Whether you are looking into maternity, paternity, adoption or shared parental leave, it is important that you understand your entitlements. This section focuses on rights for employees.
Read information for GP partners and locums.
Compulsory maternity leave applies to all employees and means that women who have given birth are not allowed to work during the 2 weeks following childbirth.
Statutory maternity leave entitles you to 52 weeks’ leave regardless of how long you have worked for your employer. This is split into two periods with variations in entitlements for employee and employer.
- Weeks 1 to 26 - Ordinary leave
- Weeks 27-52 - Additional leave
Differences between these leave periods will be referenced throughout this guide and more detailed information about these periods of maternity and adoption leave can be found in the BMA’s Salaried GPs Handbook.
Surrogates have the same leave entitlements as other women who give birth.
Statutory adoption leave
Statutory adoption leave only applies in certain types of adoption
The entitlement works in the same ways as for maternity leave, as outlined above.
Only one person can be ‘the adopter’ and entitled to the statutory period of leave, however a partner may be eligible to claim statutory paternity leave and pay, or shared parental leave. This also applies in cases of surrogacy.
Paternity leave is not exclusive to male employees and can be taken for 1 week or 2 consecutive weeks.
Qualification is dependent on a number of factors including a period of continuous employment with the same employer.
The employee must have responsibility for the upbringing of the child, and be the partner, father or civil partner of the child’s mother/adopter.
Shared parental leave (SPL)
Shared parental leave provides eligible parents with a statutory right that is designed to give parents more flexibility in how to share the care of their child in that first year following birth or adoption. Read more about eligibility and options.

• **Directions**:
1 > Copy the parental leave text word for word, beginning at the words "Only one person" and stopping after "eligibility and options.".
2 > Write the next part of the text on parental leave entitlements, picking up right after its last sentence.
The lines after this text are separate material with no connection to it.

• **Dataset extract**:
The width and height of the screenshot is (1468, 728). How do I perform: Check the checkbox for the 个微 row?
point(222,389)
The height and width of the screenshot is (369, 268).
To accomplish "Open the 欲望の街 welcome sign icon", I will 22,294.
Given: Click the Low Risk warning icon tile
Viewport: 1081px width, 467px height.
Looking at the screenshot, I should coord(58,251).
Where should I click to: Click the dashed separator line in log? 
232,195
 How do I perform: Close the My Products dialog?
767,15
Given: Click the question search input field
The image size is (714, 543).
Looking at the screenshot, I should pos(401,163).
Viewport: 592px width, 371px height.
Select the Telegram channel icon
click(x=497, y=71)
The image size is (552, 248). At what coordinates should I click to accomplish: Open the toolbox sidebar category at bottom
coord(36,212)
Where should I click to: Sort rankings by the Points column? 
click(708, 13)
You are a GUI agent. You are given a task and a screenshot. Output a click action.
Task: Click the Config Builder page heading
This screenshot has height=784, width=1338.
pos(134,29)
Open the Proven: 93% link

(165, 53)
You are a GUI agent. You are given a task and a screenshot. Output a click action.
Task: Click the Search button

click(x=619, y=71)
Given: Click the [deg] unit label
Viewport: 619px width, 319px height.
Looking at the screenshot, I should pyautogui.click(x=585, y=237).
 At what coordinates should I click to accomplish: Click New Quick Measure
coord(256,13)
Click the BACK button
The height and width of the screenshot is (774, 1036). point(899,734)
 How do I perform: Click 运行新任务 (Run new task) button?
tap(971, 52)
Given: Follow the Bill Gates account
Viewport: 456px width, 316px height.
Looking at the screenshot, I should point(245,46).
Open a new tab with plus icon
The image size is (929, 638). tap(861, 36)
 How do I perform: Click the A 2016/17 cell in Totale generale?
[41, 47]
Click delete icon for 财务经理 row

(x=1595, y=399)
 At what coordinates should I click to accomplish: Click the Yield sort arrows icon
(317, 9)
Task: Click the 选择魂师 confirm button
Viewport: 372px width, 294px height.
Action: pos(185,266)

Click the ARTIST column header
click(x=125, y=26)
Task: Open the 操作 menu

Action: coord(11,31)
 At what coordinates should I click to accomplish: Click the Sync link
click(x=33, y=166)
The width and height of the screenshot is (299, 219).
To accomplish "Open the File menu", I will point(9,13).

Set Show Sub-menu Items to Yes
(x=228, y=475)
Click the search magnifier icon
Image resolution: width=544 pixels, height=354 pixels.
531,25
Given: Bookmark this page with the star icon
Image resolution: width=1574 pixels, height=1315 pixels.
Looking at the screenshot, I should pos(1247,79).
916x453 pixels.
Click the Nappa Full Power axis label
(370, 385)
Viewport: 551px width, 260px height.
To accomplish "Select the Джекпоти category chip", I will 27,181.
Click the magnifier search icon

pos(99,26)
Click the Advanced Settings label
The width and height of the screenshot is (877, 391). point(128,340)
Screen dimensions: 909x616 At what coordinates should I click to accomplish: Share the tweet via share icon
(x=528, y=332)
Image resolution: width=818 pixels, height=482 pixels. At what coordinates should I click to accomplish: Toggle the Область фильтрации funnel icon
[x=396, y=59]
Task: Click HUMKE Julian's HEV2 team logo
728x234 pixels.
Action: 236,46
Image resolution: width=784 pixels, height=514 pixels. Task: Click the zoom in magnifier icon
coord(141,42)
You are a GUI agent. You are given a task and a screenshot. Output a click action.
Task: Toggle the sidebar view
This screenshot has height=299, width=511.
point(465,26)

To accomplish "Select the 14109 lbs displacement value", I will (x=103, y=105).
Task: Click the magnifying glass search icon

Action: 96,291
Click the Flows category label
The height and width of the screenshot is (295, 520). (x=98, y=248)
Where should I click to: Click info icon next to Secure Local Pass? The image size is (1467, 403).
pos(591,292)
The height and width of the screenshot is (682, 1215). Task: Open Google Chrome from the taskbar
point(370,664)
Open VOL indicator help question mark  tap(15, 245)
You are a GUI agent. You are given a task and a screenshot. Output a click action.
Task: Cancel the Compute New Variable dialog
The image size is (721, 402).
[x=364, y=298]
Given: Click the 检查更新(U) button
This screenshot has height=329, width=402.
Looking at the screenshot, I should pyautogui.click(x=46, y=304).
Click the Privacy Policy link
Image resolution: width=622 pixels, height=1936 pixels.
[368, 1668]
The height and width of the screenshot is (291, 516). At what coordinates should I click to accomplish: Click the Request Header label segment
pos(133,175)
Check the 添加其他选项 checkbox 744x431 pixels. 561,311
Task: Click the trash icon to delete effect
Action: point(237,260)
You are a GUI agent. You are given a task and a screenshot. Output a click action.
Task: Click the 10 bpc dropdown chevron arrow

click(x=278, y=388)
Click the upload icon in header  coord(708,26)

• **Set of answers**:
1 >
Only one person can be ‘the adopter’ and entitled to the statutory period of leave, however a partner may be eligible to claim statutory paternity leave and pay, or shared parental leave. This also applies in cases of surrogacy.
Paternity leave is not exclusive to male employees and can be taken for 1 week or 2 consecutive weeks.
Qualification is dependent on a number of factors including a period of continuous employment with the same employer.
The employee must have responsibility for the upbringing of the child, and be the partner, father or civil partner of the child’s mother/adopter.
Shared parental leave (SPL)
Shared parental leave provides eligible parents with a statutory right that is designed to give parents more flexibility in how to share the care of their child in that first year following birth or adoption. Read more about eligibility and options.

2 >
Unpaid paternal leave
Unpaid parental leave is available to all employees who have children and meet the criteria outlined on the government website.
Statutory parental bereavement leave
Statutory parental bereavement leave and pay may be available to you if your child dies before the age of 18 or if you have a stillbirth after 24 weeks for pregnancy. You can read more about this on the government website.
IVF or related sickness
There is no legal right for time off work for IVF treatment or related sickness. But your employer should treat your IVF appointments and any sickness the same as any other medical appointment or sickness. You can read more about this on the ACAS website.
Case 1 - Annual leave and bank holidays
Dr U is planning her maternity leave and wonders when it would be best to take her accrued annual leave?
Annual leave continues to accrue during your maternity leave. Dr U should agree with her employer a suitable way to take her accrued leave, which may be either before starting her maternity leave or following the end of her maternity leave period, prior to returning to work. This annual leave accrual is separate from your maternity leave and so your normal salary should be received when you take this leave.